▶ Your assignment
Write out every line below again exactly as it stands, skipping each image.

▶ Record set
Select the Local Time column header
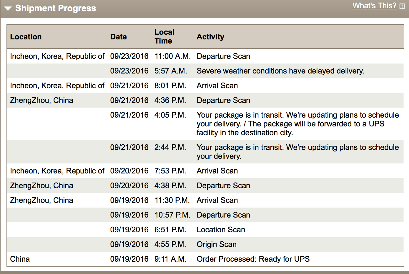Viewport: 409px width, 274px height. 164,36
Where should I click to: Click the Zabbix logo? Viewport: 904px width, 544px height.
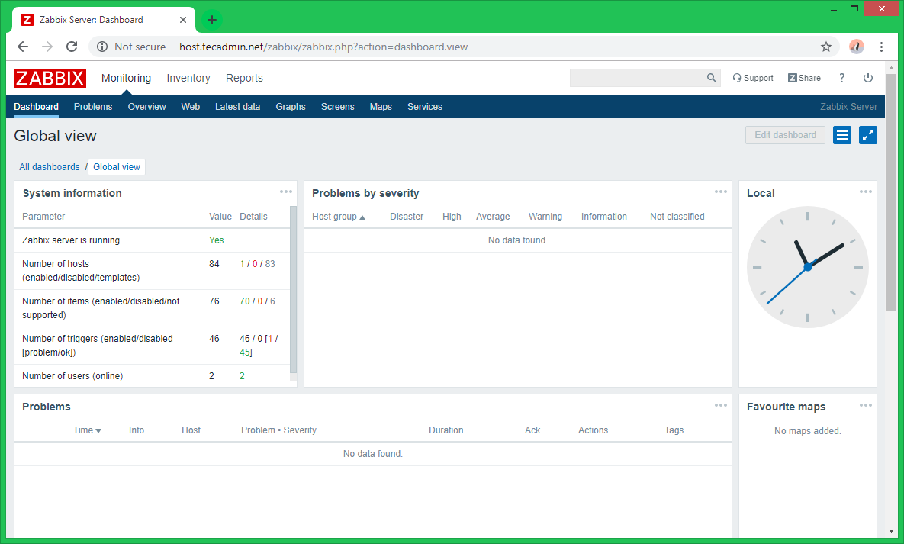50,78
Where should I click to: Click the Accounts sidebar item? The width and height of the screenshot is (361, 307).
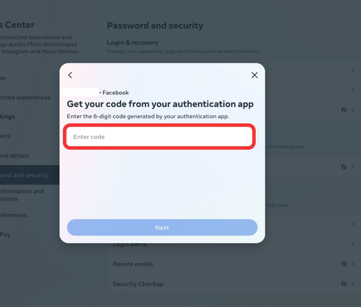5,136
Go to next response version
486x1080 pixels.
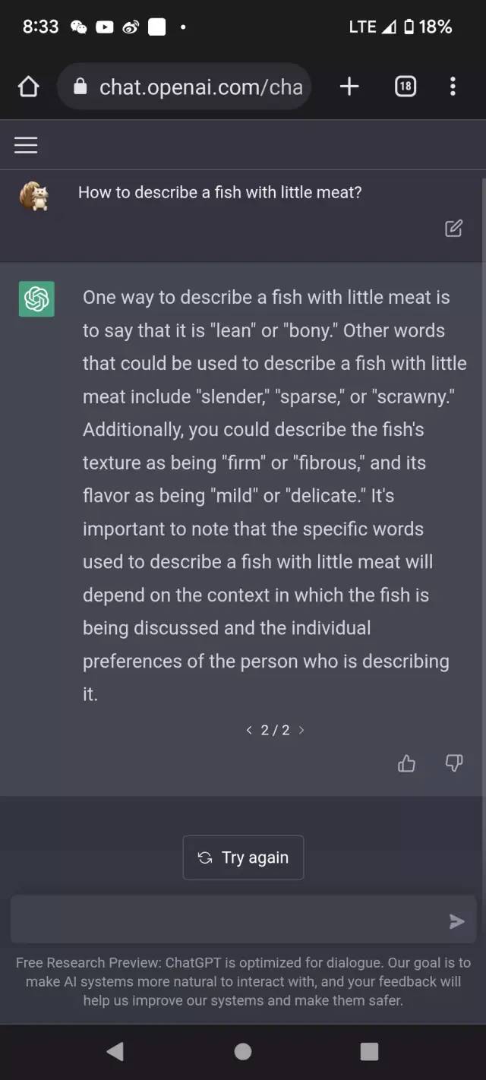[301, 730]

▶ Response
Select the Local Time column header
Viewport: 409px width, 274px height. 164,36
Where should I click to: Click the Zabbix logo? Viewport: 904px width, 544px height.
50,78
Where should I click to: Click the Accounts sidebar item? The width and height of the screenshot is (361, 307).
5,136
Go to next response version
486x1080 pixels.
[301, 730]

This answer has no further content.